For each channel 1 through 8 (per WIRE-001 §6):
| Test signal | What to verify on the HMI |
|---|---|
| 0.5–4.5 V channels (PT-101…PT-104) — feed 0.5 V from the calibrator → expect 0 psi; feed 2.5 V → expect ~150 psi; feed 4.5 V → expect 300 psi | Pressure display matches within ± 1 % of reading |
| 4–20 mA channels (CT-101, CT-102, CT-103, LT-102) — sweep the loop calibrator from 4 mA → 12 mA → 20 mA | Engineering value sweeps from 0 → 50 % → 100 % of the range configured for that tag |
This validates both the channel hardware and the engineering-unit scaling defined in the program. It also lets you exercise the deviation alarm logic on CT-103 by dialling the simulated reading away from the active recipe target.
No calibrator on hand? The Phase 0 smoke test (§3.7.3) already proved the channels work. To validate engineering-unit scaling without a calibrator: (a) wire up the actual sensors and use atmospheric or distilled-water reference points, or (b) build a 10-turn potentiometer voltage divider off the 24 V bus for V channels and a similar pot in series with a 1.2 kΩ resistor for mA channels — accuracy is ±2 % which is enough to verify scaling math but not enough to verify alarm setpoints precisely. For alarm-setpoint verification, use the IDE's tag-force feature on the engineering-unit tag downstream of the analog scaling instead of injecting at the analog input.
4.6 RTD-input validation — P2-06RTD
Channel 1 (TT-101) only is populated.
| Resistance | Pt100 reads | Pt1000 reads |
|---|---|---|
| 100 Ω | 0 °C | n/a |
| 138.5 Ω | 100 °C | n/a |
| 1 000 Ω | n/a | 0 °C |
| 1 385 Ω | n/a | 100 °C |
Wire the resistor across the EX+ / Sense / RTN terminals (3-wire jumper: EX+ and Sense to one resistor leg, RTN to the other). Verify the displayed temperature matches the table within ± 1 °C.
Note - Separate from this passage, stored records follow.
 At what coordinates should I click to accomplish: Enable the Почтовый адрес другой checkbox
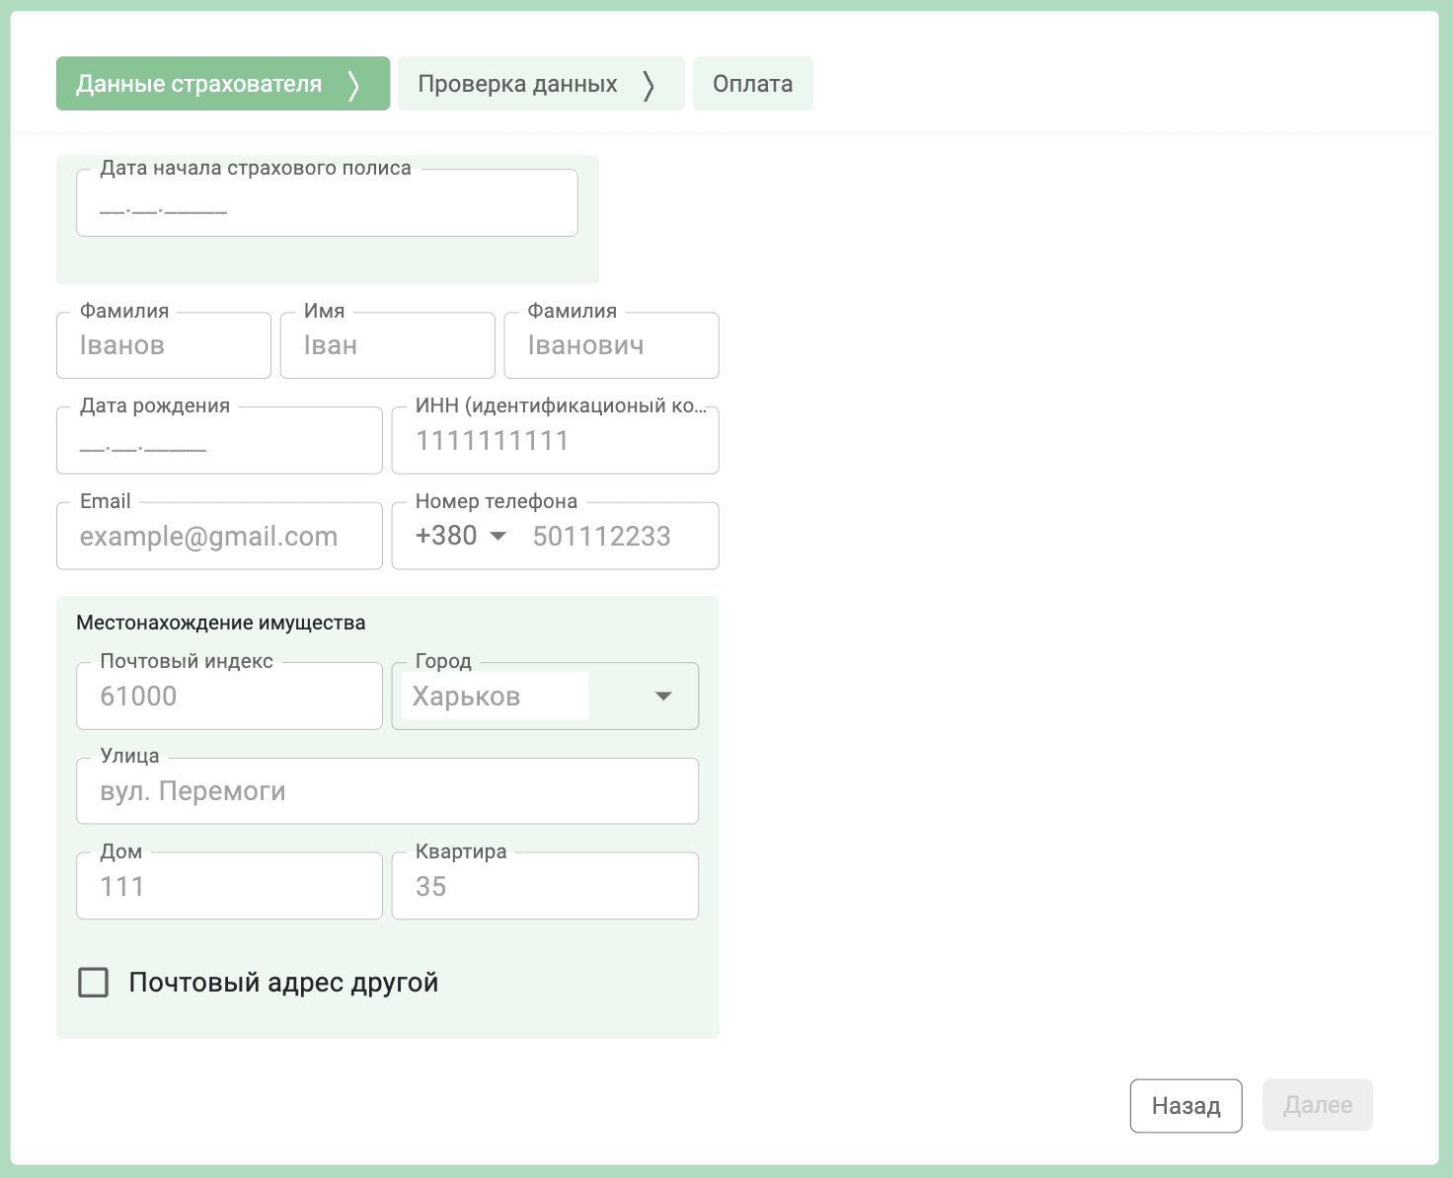point(94,983)
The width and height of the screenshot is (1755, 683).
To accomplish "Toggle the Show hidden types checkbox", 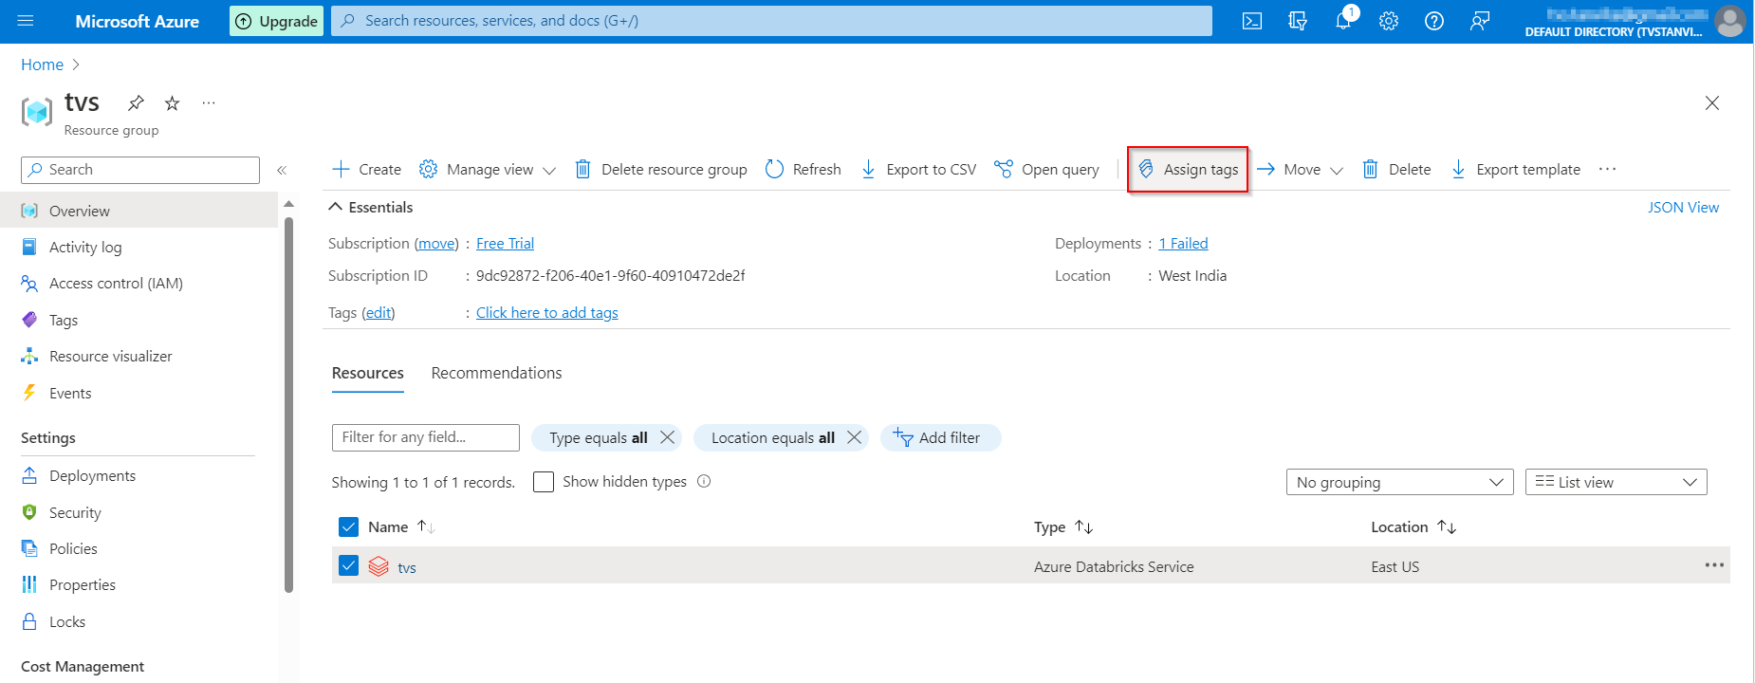I will [x=544, y=482].
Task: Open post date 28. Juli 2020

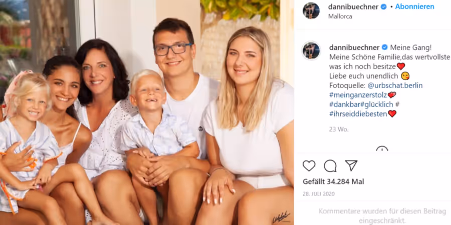Action: (x=319, y=194)
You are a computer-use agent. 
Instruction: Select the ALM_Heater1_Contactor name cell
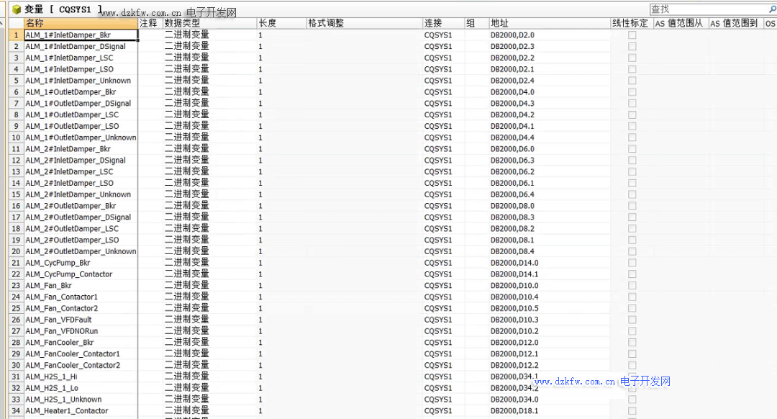point(81,411)
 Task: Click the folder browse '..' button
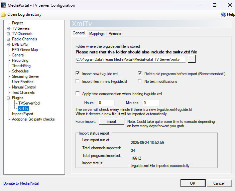[x=192, y=59]
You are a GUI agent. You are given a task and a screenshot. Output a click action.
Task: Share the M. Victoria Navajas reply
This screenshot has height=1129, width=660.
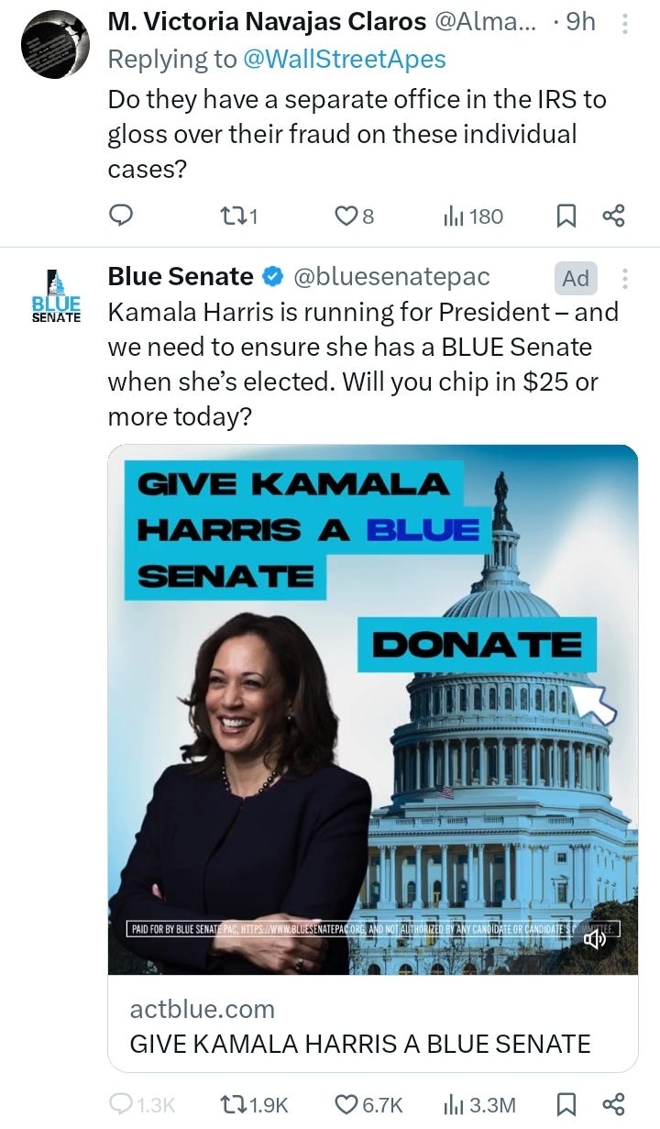click(613, 216)
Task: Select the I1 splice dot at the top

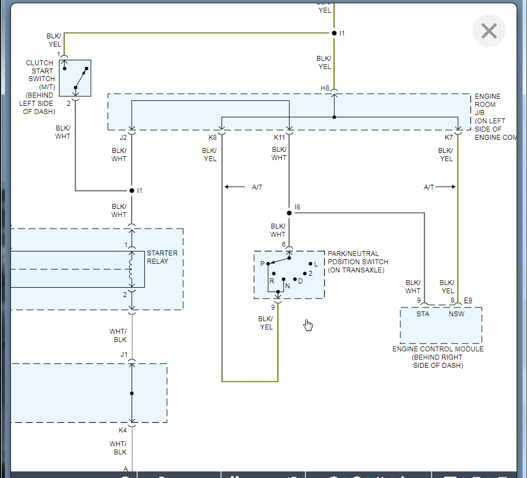Action: pyautogui.click(x=334, y=33)
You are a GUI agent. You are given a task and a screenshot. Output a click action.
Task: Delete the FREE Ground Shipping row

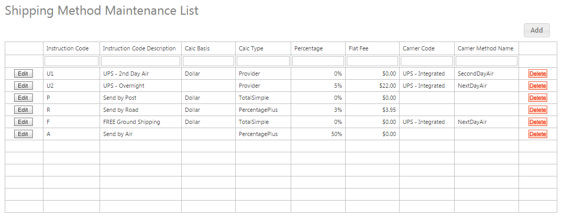pyautogui.click(x=537, y=122)
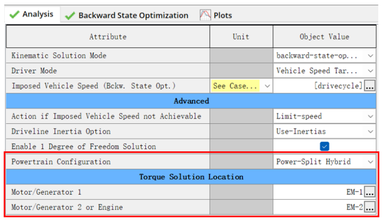This screenshot has height=222, width=383.
Task: Click the Object Value column header
Action: click(324, 37)
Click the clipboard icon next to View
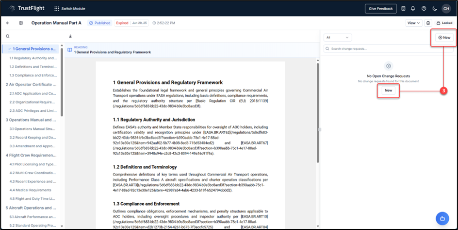The image size is (458, 230). (428, 23)
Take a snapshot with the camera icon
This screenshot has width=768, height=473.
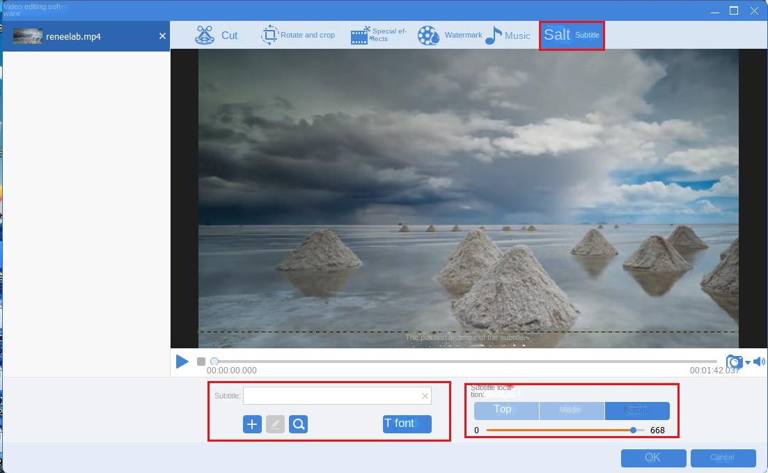(734, 362)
4.7 Relay-output validation — both P2-08TRS modules
Wire one LED + 2.2 kΩ resistor in series across each output's NO contact, with +24 V on the common (or 120 V if you also want to verify AC switching — your call, but DC at 24 V is safer on the bench).
For each output Y1 through Y8 on each module (per WIRE-001 §8 and §9):
- In the IDE, force the corresponding output tag true.
- Hear the relay click; LED lights.
- Force false; click; LED off.
- Tick the box.
4.8 Program development & validation
With every I/O point proven, the bench is now a complete simulator. You can:
- Toggle level switches with pushbuttons to exercise the tank cascade interlock (T-101 low + T-102 low → P-101 priority).
- Sweep PT-103 with the loop calibrator to verify the high-pressure alarm latches and clears correctly.
- Force the UV fault input to verify SV-TREAT and SV-ICE close, the HMI annunciates, and the alarm-clearance workflow demands operator acknowledgement.
- Build and test all HMI screens: main mimic, alarm bar, recipe editor, trend displays, manual-override page, diagnostic page.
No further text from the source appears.